Given instruction 1: Starting at the beginning of the records and ending after the line that contains "pyautogui.click(x=376, y=402)", rewrite those lines with "panel" in place of "tab" and everything else unchanged. Omit the pictures.
-- Start of Document passage --
The preceding analysis suggested that we conduct a series of ablation experiments based on the permutation importance order R_n > RH > RH_min > T_amax > T_amin > RH_max > T_a > V. The results of the training set and test set ablation experiments based on this order are shown in Figure 8. Num_Params 8 on the horizontal axis indicates that all eight independent variables were model inputs; Num_Params 7 indicates that model input excluded the least important permutation parameter, V: Num_Params 6 indicates that the two least important permutation parameters, T_a and V, were excluded, and so on. The vertical axis shows MSE for the model predicted values versus the measured values.

Figure 8 shows that for the test set, MSE for the model output tended to decrease and then increase as the number of input variables was reduced, which indicates that the model over-fits (MSE = 0.057) when all variables were used as input terms (Num_Params 8 on the horizontal axis). As the number of input terms decreased, the model prediction accuracy reached the highest value (MSE = 0.047) at Num_Params 5 (i.e., the input variables were R_n, RH, RH_min, T_amax, and T_amin), and MSE increased if the number of input variables further decreased. The preceding ablation experiments led us to conclude that when modeling greenhouse drip irrigated tomato ET using XGBoost regression, R_n, RH, RH_min, T_amax, and T_amin should be selected as the model input variables to ensure the greatest model accuracy.

3. Discussion

Eight meteorological factors were used as variables (R_n, T_a, T_amin, T_amax, RH, RH_min, RH_max, and V) in this study. Analysis of the correlations between meteorological factors and ET showed that the meteorological factors affecting ET were primarily R_n, RH, and Ta. This result is consistent with previous studies [31]. R_n had the greatest effect on ET because net radiation, which is responsible for temperature differences, is the sole source of energy, and R_n is related to sunshine hours and total solar radiation [32]. ET had a good fit with T_amax and a bad fit with Ta and T_amin; this result is consistent with the findings of Cheng et al. (2021) [33] and Wang et al. (2017) [34]. Huang and Li (2021) [35] used correlation analysis and principal component analysis to determine the contributions of meteorological factors to reference crop ET and found that ET0 had the greatest correlation with T_amax, which is consistent with our results. We found that the meteorological factor V was least correlated with ET. This result differed slightly from that of Su and Fan (2020) [32] due to differences in the greenhouse environment and in experimental conditions.
-- End of Document passage --
-- Start of Record extracts --
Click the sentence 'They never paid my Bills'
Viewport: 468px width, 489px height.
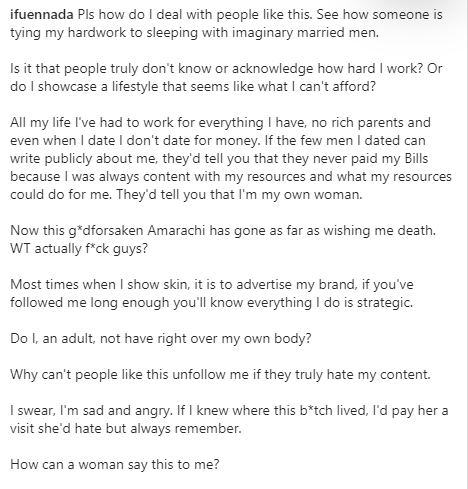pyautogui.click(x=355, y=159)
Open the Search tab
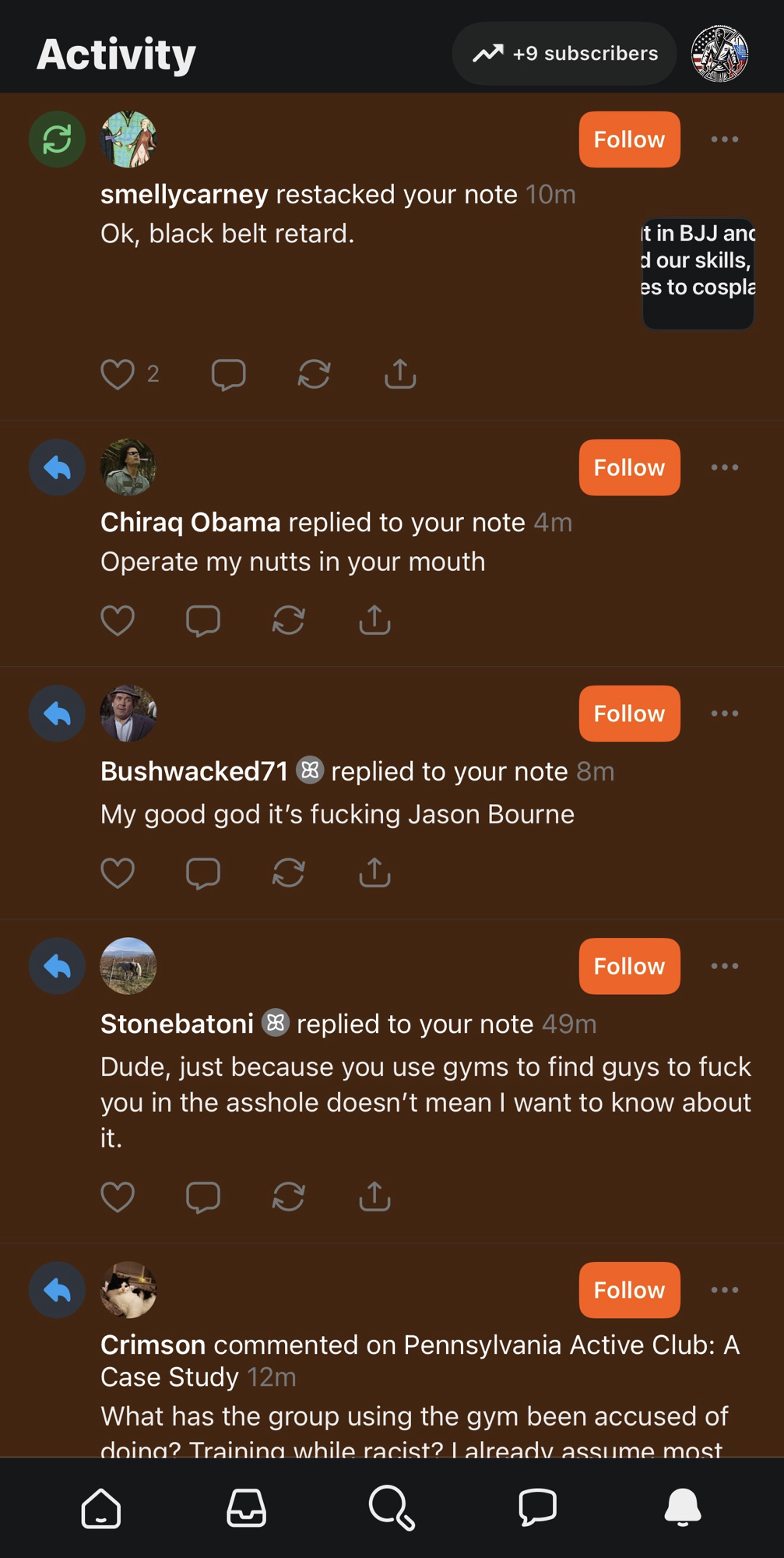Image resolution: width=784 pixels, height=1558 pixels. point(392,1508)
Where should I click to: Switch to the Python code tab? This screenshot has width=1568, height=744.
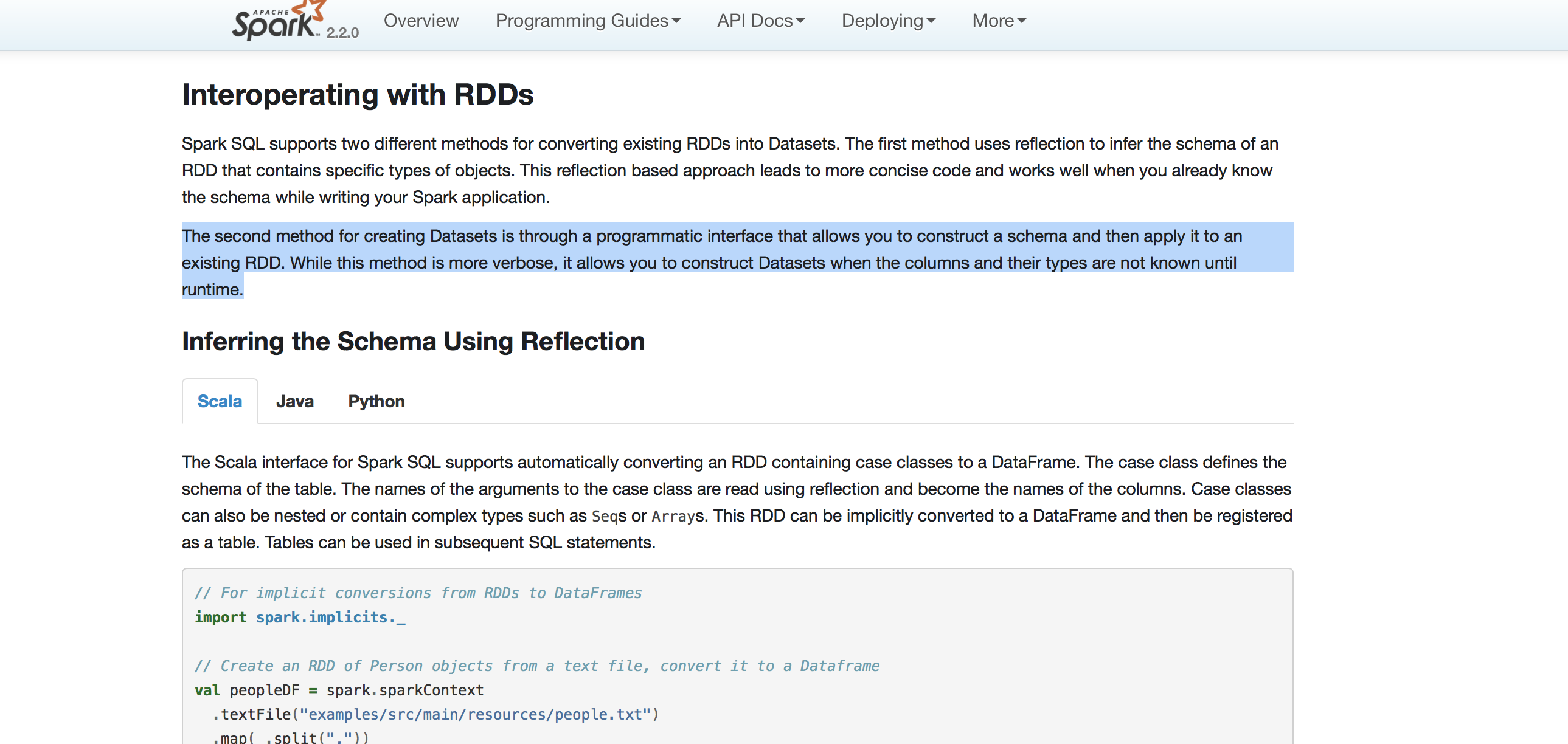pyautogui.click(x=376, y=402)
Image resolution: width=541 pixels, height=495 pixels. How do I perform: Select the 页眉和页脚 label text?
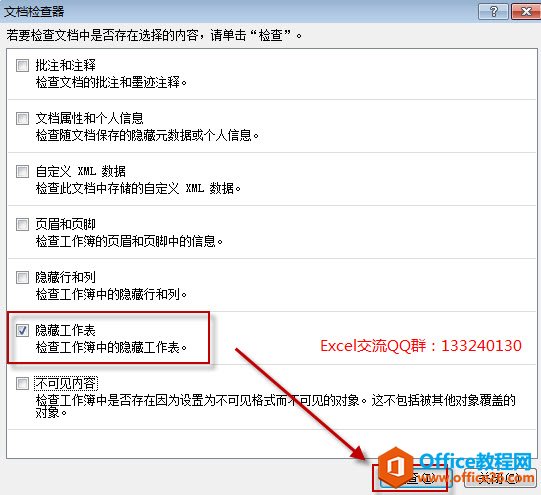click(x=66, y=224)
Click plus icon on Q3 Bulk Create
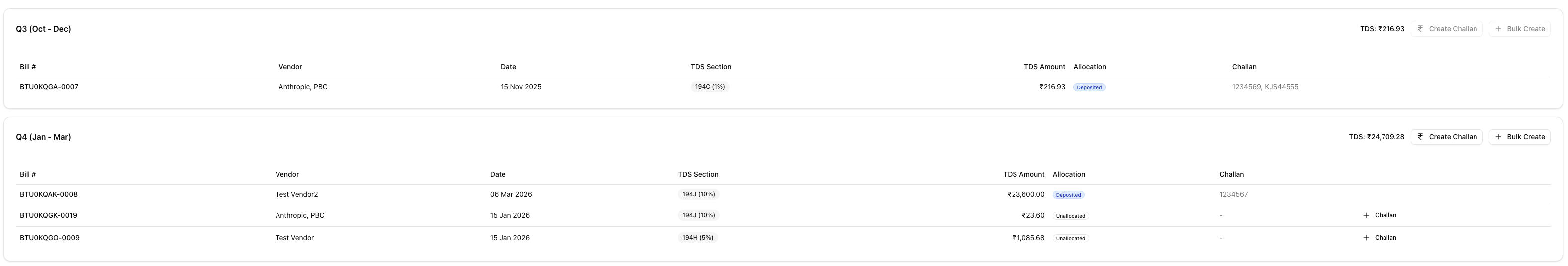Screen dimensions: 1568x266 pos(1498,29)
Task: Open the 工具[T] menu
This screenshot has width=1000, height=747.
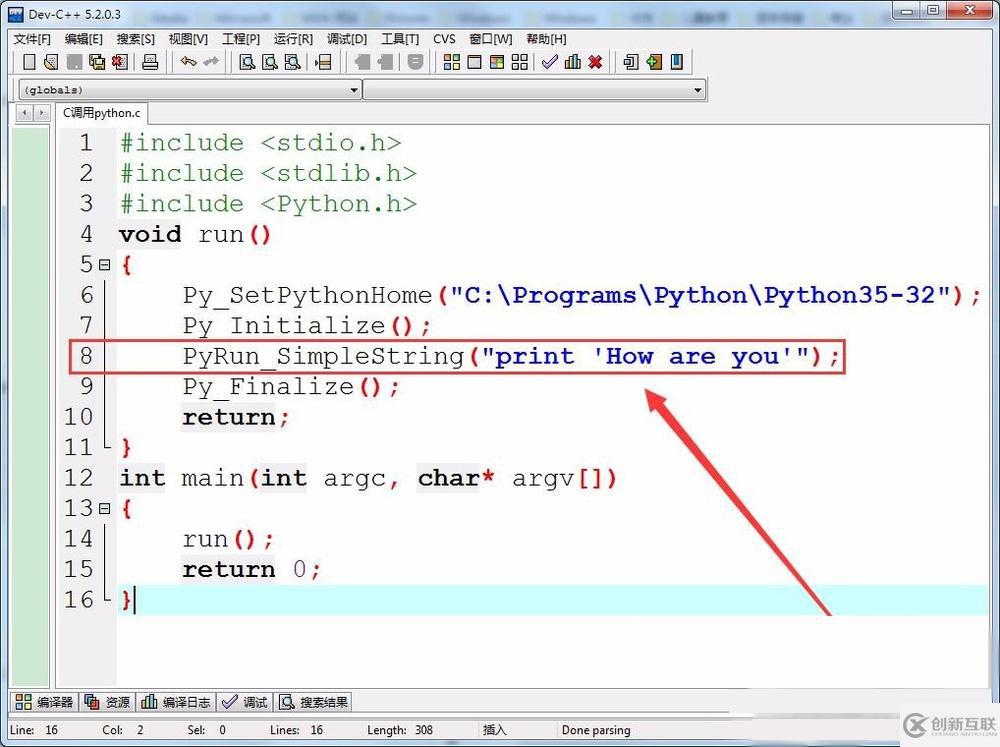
-- End of Record extracts --
Given instruction 2: Translate this sentence from the passage on greenhouse tomato evapotranspiration into Spanish: "We found that the meteorological factor V was least correlated with ET."

Exercise answer 1:
Click the sentence 'They never paid my Bills'
Viewport: 468px width, 489px height.
pyautogui.click(x=355, y=159)
Open the Search panel
Image resolution: width=784 pixels, height=1558 pixels. point(392,1508)
Where should I click to: Switch to the Python code panel? This screenshot has width=1568, height=744.
pyautogui.click(x=376, y=402)

Exercise answer 2: Encontramos que el factor meteorológico V era el que menos se correlacionaba con la ET.